EXERCISE PASSAGE ->

Start of Block

WHEN ALLEN GINSBERG published "Howl" in 1956, the poem was dirty enough, and its author brash enough, to establish new standards of literary freedom.

Ginsberg, it seems, has reached the logical--and just plain gross--culmination of that legacy with the publication of his latest collection of poems, White Shroud: Poems 1980-1985. The book has attracted attention as Ginsberg's "dirtiest" collection, and it is a well-deserved reputation.

Several poems in White Shroud are devoted to lengthy, graphic, and clinical descriptions of homosexual intercourse. Some of these poems were first published in the NAMBLA [North American Man-Boy Love Association] Journal. In poems like "Love Comes," the absolute explicitness robs sex of its mystery, thereby lessening the shock value and eliminating most of the eroticism.

While the gay imagery in White Shroud may account for the book's notoriety, it does not account for the book's significance. Ginsberg presents an accessible and fascinating collection of new verse that is worth reading, at the very least because it is a historical document of what Ginsberg terms the "post-beat modernist" generation.

End of Block

PROBLEMS TO SOLVE ->
A) What span of years do the poems in White Shroud cover, according to the review of Ginsberg's collection?
B) Take the review of Ginsberg's White Shroud further, starting right after its last sentence.
The entries that follow have no connection to the review of White Shroud.

DATASET EXTRACT ->
Start of Block

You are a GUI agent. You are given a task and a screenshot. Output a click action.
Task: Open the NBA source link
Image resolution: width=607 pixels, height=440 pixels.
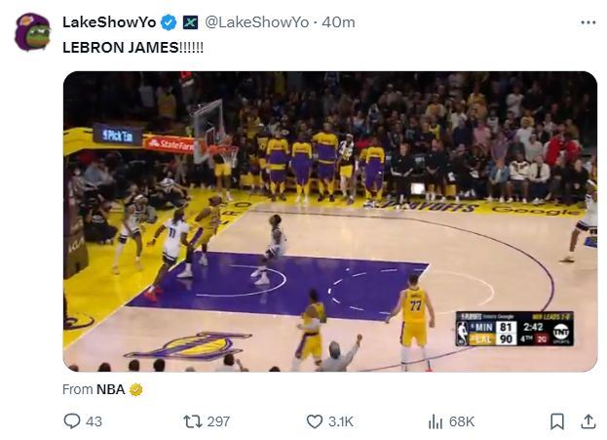click(110, 389)
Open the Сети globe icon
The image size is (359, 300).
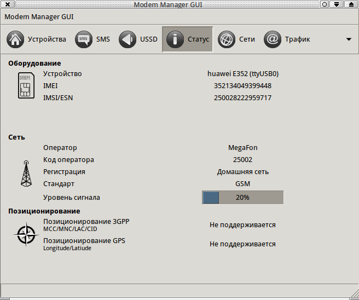(x=227, y=39)
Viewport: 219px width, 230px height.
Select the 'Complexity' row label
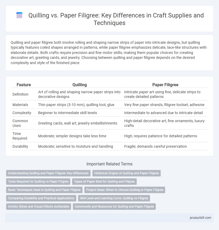click(x=22, y=113)
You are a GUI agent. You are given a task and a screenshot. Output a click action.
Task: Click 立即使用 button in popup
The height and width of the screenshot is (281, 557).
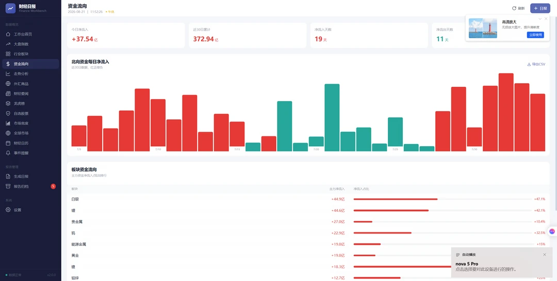[535, 35]
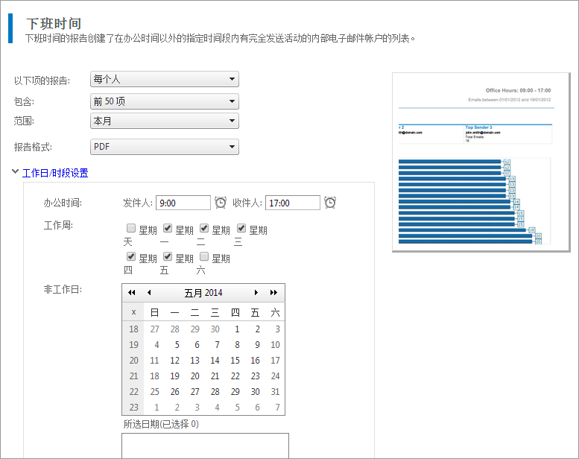Image resolution: width=579 pixels, height=459 pixels.
Task: Click the x icon in calendar header
Action: (133, 312)
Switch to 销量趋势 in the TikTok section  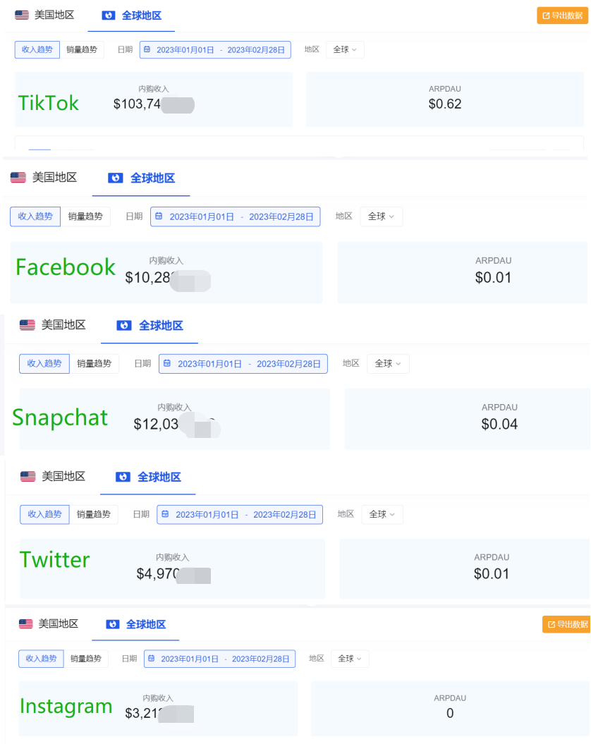click(82, 49)
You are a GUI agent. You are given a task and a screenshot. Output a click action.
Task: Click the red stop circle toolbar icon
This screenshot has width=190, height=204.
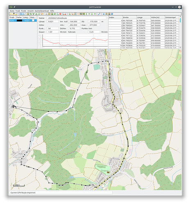pos(60,14)
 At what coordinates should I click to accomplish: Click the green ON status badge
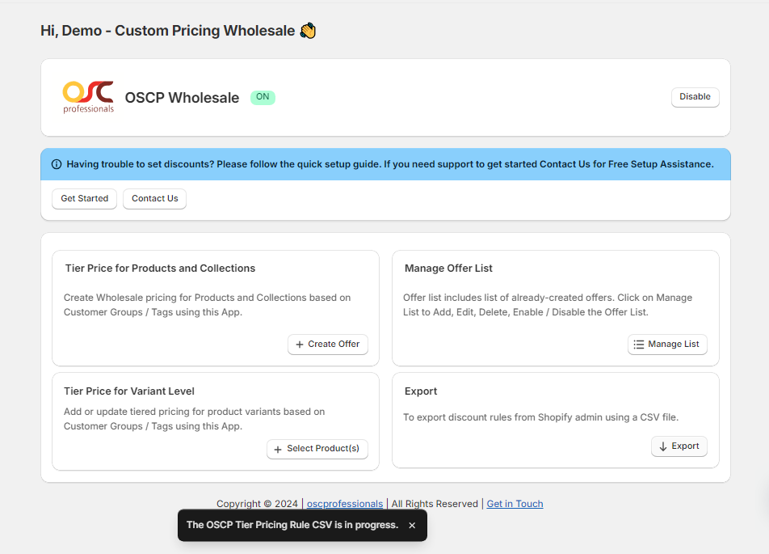click(x=263, y=97)
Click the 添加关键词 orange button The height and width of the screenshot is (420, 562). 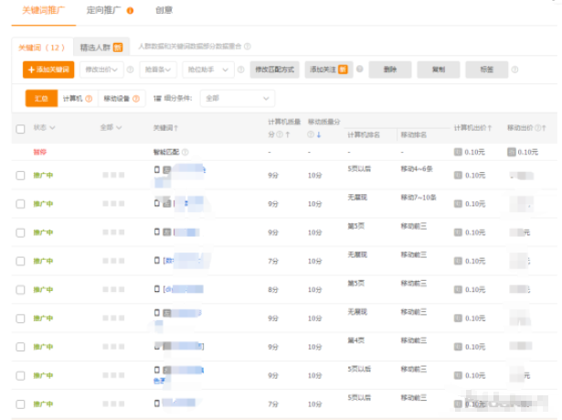pyautogui.click(x=48, y=70)
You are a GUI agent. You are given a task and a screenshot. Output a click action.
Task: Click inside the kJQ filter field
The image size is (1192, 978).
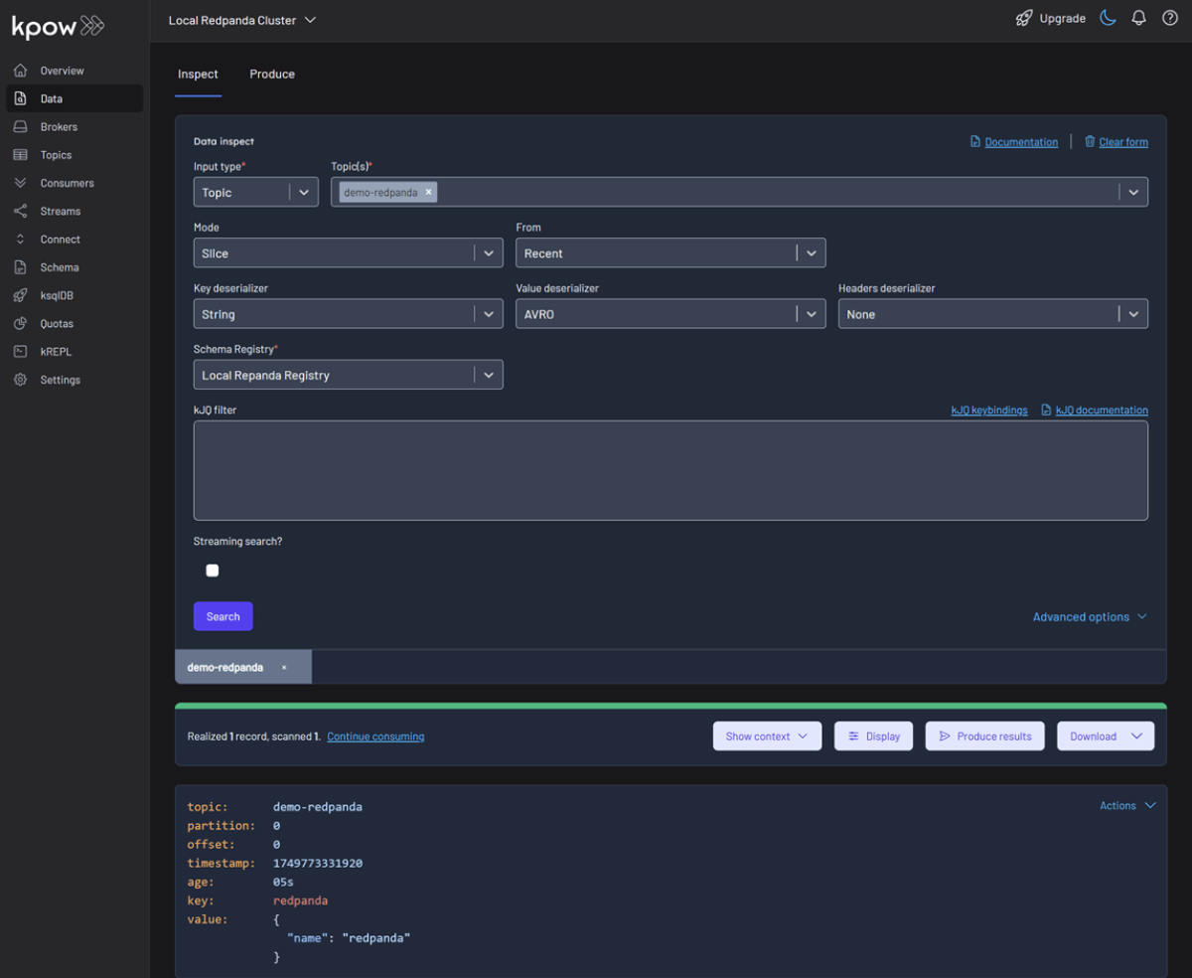[671, 467]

End of Block

RESULTS FOR THE EXERCISE ->
A) 1980 to 1985.

B)
Ginsberg is becoming very "post"; he is 60 years old, and his poems reflect a morbid fear of old age. He also fears his own obselescence. Ginsberg previously penned two different poems entitled "Don't Grow Old," and that is the overriding theme in White Shroud. "I can't get it up/...Growing old in my heaven," he writes in "Airplane Blues." He is clearly self-conscious in his poems, for he is both old enough and important enough to refer to himself several times. Increasingly, Ginsberg's poetry is rooted in his past, as he alludes to "Howl," "Aunt Rose," and several other early works.

But the bard of the Beat Generation can still grind startling, creative, and provocative images from the grist mill of his modern America. A four-line poem entitled "Suprise Mind" reads:

How lucky we are to have windows!

Glass is transparent!

I saw that boy in the red bathingsuit

walk down the street.

A DREAM-LIKE QUALITY permeates Ginsberg's work; and he gives us a poem about daydreaming while he exercises, another poem that William Carlos Williams dictated to Ginsberg during his sleep and finally the nightmarish "Black Shroud."

The spirit of Williams and Walt Whitman are evident in Ginsberg's rhythmically rich verse. The speech patterns of these poets are ultimately translated by Ginsberg into his beloved blues lyrics (complete with music). Poems/songs like "Do the Meditation Rock" demonstrate not only his complex creativity, but a well-developed sense of fun.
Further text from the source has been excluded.